Rehill v. Rehill

Walter, J.

Plaintiff sues to recover a sum of money allegedly due under a separation agreement. Upon the ground that defendant is a nonresident she obtained a warrant of attachment, a copy of which was delivered by the Sheriff to defendant’s employers, a firm of New York stock brokers. Defendant moves to vacate the warrant and the attempted levy thereunder, *866or, in the alternative, to limit the operation of the warrant to earnings unconditionally due him at the time of the attempted levy.

The papers upon which the warrant was issued are sufficient to confer jurisdiction to grant it, and the validity of plaintiff’s asserted cause of action of course cannot be determined upon a motion. The motion to vacate the warrant is accordingly denied.

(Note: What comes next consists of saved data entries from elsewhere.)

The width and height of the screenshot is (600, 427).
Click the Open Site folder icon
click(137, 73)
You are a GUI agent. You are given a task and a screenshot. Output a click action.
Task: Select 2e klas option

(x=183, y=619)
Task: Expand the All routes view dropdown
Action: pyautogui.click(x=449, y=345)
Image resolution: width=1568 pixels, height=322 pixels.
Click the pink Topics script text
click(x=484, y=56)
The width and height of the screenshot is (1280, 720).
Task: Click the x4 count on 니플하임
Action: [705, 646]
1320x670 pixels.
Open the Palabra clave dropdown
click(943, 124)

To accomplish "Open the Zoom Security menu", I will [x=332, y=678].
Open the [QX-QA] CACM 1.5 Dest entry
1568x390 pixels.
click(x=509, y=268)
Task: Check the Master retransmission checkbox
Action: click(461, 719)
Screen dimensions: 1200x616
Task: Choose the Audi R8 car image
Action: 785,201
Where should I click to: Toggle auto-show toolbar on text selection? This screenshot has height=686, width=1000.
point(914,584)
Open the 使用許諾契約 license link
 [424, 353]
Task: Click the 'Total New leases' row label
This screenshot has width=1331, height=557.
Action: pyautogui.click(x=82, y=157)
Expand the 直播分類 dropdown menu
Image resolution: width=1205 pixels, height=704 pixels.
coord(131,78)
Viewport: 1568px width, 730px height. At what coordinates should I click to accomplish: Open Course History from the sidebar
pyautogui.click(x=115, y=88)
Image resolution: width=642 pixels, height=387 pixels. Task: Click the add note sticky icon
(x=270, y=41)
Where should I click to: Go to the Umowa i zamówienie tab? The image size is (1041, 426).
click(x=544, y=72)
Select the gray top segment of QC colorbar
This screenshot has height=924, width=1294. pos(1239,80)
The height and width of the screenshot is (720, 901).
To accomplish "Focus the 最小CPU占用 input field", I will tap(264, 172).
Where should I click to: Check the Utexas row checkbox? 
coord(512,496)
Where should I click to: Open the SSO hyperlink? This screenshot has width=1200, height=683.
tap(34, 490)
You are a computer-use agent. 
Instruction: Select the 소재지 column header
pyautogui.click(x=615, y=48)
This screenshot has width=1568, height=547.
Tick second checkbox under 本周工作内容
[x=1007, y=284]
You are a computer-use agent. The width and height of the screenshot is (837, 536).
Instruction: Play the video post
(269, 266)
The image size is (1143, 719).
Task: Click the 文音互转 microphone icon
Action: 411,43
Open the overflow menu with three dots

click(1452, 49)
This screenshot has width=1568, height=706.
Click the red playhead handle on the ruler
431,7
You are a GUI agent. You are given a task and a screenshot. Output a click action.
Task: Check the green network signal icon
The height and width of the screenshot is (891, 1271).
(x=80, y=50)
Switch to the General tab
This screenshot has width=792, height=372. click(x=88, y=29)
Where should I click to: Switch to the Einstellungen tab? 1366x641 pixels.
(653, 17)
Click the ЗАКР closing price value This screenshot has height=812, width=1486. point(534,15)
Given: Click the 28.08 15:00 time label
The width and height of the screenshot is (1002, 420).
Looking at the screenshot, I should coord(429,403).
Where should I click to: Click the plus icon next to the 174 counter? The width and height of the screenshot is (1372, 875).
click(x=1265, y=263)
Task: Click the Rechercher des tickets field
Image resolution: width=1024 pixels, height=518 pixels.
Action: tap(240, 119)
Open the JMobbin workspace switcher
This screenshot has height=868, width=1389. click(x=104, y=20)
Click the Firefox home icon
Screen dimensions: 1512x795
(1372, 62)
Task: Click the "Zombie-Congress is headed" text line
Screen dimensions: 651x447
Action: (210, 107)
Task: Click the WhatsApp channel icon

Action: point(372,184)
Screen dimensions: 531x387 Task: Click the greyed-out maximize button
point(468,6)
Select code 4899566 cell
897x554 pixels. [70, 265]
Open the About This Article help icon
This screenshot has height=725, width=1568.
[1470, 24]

There is no pretense that there has been any levy upon any property other than earnings of defendant; and although the section of the Civil Practice Act authorizing the levy of an attachment upon debts due or to become due to the attachment defendant (Civ. Prac. Act, § 916) does not in terms limit such levy to 10% of the defendant’s earnings, the Court of Appeals has now held that the limitation to 10% contained in section 684 of the Civil Practice Act with respect to executions is applicable, also, to levies under attachments (Morris Plan Ind. Bank v. Gunning, 295 N. Y. 324) and that decision accordingly settles the point that the attachment in this case can reach only 10% of defendant’s earnings.

The next question is whether the attachment operates as levy upon only what was due to defendant at the time of the delivery of a copy of tlje warrant to defendant’s employers or whether it operates as a continuing levy upon what becomes due from them to him after such delivery.

It long was settled that an indebtedness was not attachable unless it was absolutely payable at present or in the future and not dependable upon any contingency, or, in other words, that an attachment did not reach a mere contract right to earn money by a future performance of services (Herrmann & Grace v. City of New York, 130 App. Div. 531, 535, affd. on opinion below 199 N. Y. 600); and that rule was reiterated as late as 1934 in Sheehy v. Madison Sq. Garden Corp. (266 N. Y. 44).

But the rule also was that an execution did not reach wages which became due after the date it was levied until that rule was changed by the amendment of section 1391 of the Code of Civil Procedure by chapter 461 of the Laws of 1903 — the statutory provision which is now embodied in section 684 of the Civil Practice Act (Wood v. Dock & Mill Co., 193 App. Div. 236, 242, 243); and as the Court of Appeals has now held in Morris Plan Ind. Bank v. Gunning (supra) that the attachment and garnishment statutes must be read together, and in that case so far assimilated sections 684 and 916 of the Civil Prac*867tice Act that the 10% limitation in the former is to be read into the latter, it seems to me that the logical inference is that the continuing levy feature of the former is likewise to be read into the latter, and that it hence must be held that an attachment (as well as an execution under Civ. Prac. Act, § 684) now operates as a continuing levy upon 10% of what will become due to defendant from his employers while the warrant is outstanding.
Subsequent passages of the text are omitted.